The gauge functioned perfectly before I parked the truck a few years ago.

Its a 6V gauge and my truck is 12V. There is a voltage drop under the dash from the prior owner. Its very difficult to see the wiring under the dash and I can't tell what's all running through the voltage drop.

While I don't believe its related, when I installed my new engine I swaped out a 12V generator set up to a Bosch alternator with an external regulator. I've wired that up correctly and its charging perfectly.

Is this a ground problem? (the sender ground wire is attached the the body - center section)
Do you think the gauge is bad?

In the comments above the gauge was pegging at full. Mine is pegging at empty.

Help please!!!!
:?

LittleThunder Tue May 26, 2009 7:40 pm

Reversed polarity?

wardvwracer Tue May 26, 2009 7:51 pm

LittleThunder wrote: Reversed polarity?

Huh? How does this happen? What's the fix?

Suboval Wed May 27, 2009 6:39 am

Here's a simplified schematic. I hope it helps.
https://www.thesamba.com/vw/gallery/pix/260870.jpg

wardvwracer Thu May 28, 2009 5:50 pm

Quick update...

Tonight I was messing around trying to diagnose what's going on and when I turned on the headlights my fuel gauge when to "full". WTF? That's something I didn't notice before. And when I disconnected the gauge light wire it went back to normal.
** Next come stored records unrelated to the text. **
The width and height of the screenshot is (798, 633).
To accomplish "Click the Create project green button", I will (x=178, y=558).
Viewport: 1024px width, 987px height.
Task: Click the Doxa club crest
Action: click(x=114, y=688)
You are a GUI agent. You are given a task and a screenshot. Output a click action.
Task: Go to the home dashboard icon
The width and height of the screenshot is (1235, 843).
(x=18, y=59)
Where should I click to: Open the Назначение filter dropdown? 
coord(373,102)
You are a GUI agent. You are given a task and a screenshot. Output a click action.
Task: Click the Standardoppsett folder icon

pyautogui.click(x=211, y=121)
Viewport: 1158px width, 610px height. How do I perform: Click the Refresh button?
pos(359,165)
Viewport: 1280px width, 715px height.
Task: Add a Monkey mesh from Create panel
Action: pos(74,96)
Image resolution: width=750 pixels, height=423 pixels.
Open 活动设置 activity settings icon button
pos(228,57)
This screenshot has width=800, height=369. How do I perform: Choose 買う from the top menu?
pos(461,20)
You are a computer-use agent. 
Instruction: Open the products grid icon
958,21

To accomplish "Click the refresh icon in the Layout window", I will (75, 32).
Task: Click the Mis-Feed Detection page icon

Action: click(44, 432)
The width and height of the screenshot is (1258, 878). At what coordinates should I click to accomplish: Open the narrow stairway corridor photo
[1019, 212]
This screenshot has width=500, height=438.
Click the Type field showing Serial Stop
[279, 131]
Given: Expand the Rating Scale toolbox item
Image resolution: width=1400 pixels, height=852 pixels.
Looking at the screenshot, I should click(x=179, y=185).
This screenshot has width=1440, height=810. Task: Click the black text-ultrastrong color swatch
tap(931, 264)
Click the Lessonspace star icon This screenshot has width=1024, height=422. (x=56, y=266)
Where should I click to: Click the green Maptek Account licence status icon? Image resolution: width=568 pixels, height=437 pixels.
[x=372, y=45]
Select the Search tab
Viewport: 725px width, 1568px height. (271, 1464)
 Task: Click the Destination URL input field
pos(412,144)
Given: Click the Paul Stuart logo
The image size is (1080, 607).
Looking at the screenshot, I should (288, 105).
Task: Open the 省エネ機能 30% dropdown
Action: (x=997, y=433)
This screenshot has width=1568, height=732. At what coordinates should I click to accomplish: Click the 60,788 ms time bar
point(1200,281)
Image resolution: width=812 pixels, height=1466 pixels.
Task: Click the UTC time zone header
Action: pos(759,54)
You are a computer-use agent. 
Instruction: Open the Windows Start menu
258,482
I think I just need to remove the parcel tray, remove the kick panel and just dig into the wiring. Something's a miss... I simply can't get a clear view of the wiring with the parcel tray in place.

:x

chrisflstf Thu May 28, 2009 6:51 pm

Quote: Quick update...

Tonight I was messing around trying to diagnose what's going on and when I turned on the headlights my fuel gauge when to "full". WTF? That's something I didn't notice before. And when I disconnected the gauge light wire it went back to normal.

I think I just need to remove the parcel tray, remove the kick panel and just dig into the wiring. Something's a miss... I simply can't get a clear view of the wiring with the parcel tray in place.



I bet you have a poor ground at the gauge or sender. Try holding a length of wire, bare on both ends, to the gauge case and other to a good chassis ground. The same with the sender. Any difference?

Eric&Barb Thu May 28, 2009 6:53 pm

wardvwracer wrote: Quick update...

Tonight I was messing around trying to diagnose what's going on and when I turned on the headlights my fuel gauge when to "full". WTF? That's something I didn't notice before. And when I disconnected the gauge light wire it went back to normal.

Sounds like the gauge is not grounding to the dash. Sand off some of the paint where the gauge bracket presses against the dash. A dab of grease on that bare metal is good way to keep corrosion away.

wardvwracer Thu May 28, 2009 7:07 pm

Thanks guys, I'll give it a try.

Eric&Barb Tue Jun 07, 2011 7:02 pm

Did you fix it??

HiPakeDC Sat Jun 18, 2011 3:09 pm

I am having a bit of the same problem with my 1966 double cab. My gauge jumps to full with a empty tank (1-2 gallons of gas) when the key is in the "on" position. I have a equus fuel gauge and vdo tubular sending unit.

The gauge was working prior to me pulling the tank, cleaning it, and sealing it.

I ran a length of wire from the back of the gauge sender contact to the sender unit. Still same result. I pulled the sender wire and ground wire from the gauge and still jumps to full. I have also tried grounding the wire to a different spot but same thing.

Any ideas??

BarryL Sun Jun 19, 2011 6:30 am

HiPakeDC wrote: ... I pulled the... ground wire from the gauge...

The gauge is grounded by the bracket. Loosen the bracket and scratch it into the metal better where it touches the back of the dash.